• _Given data_:
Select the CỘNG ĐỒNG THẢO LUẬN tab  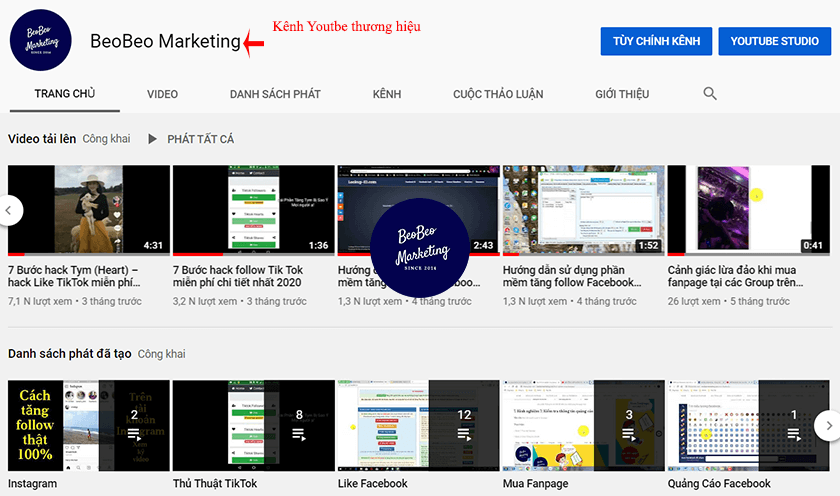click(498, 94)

==

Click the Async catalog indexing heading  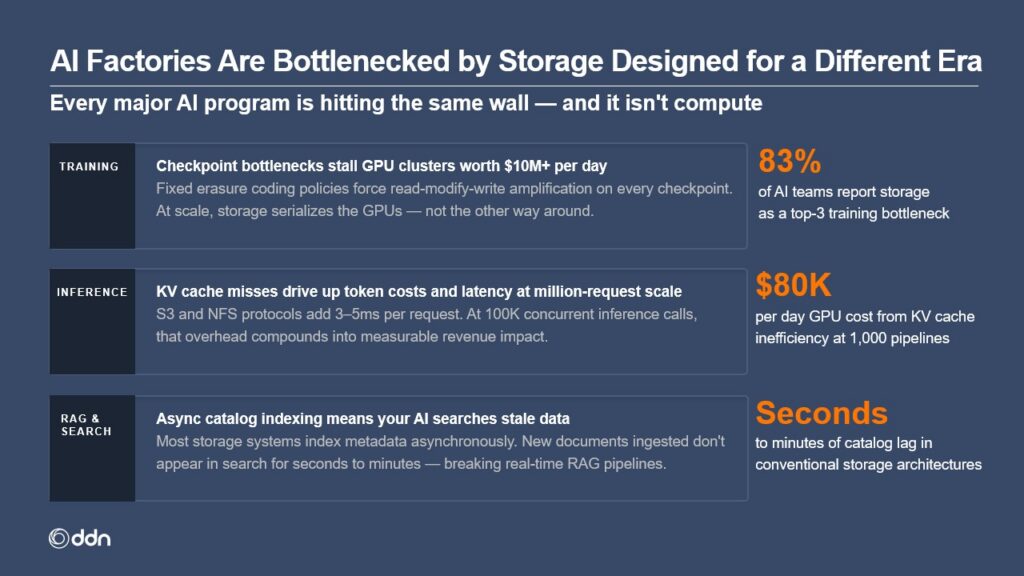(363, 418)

* * *

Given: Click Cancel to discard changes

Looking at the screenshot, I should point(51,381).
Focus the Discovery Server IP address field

• _Exercise aim_:
Print only what lies in the material above starting at the line with "Given: Click Cancel to discard changes" and ending at the line with "Focus the Discovery Server IP address field", every line exactly as given.

• _Solution_:
Given: Click Cancel to discard changes

Looking at the screenshot, I should point(51,381).
Focus the Discovery Server IP address field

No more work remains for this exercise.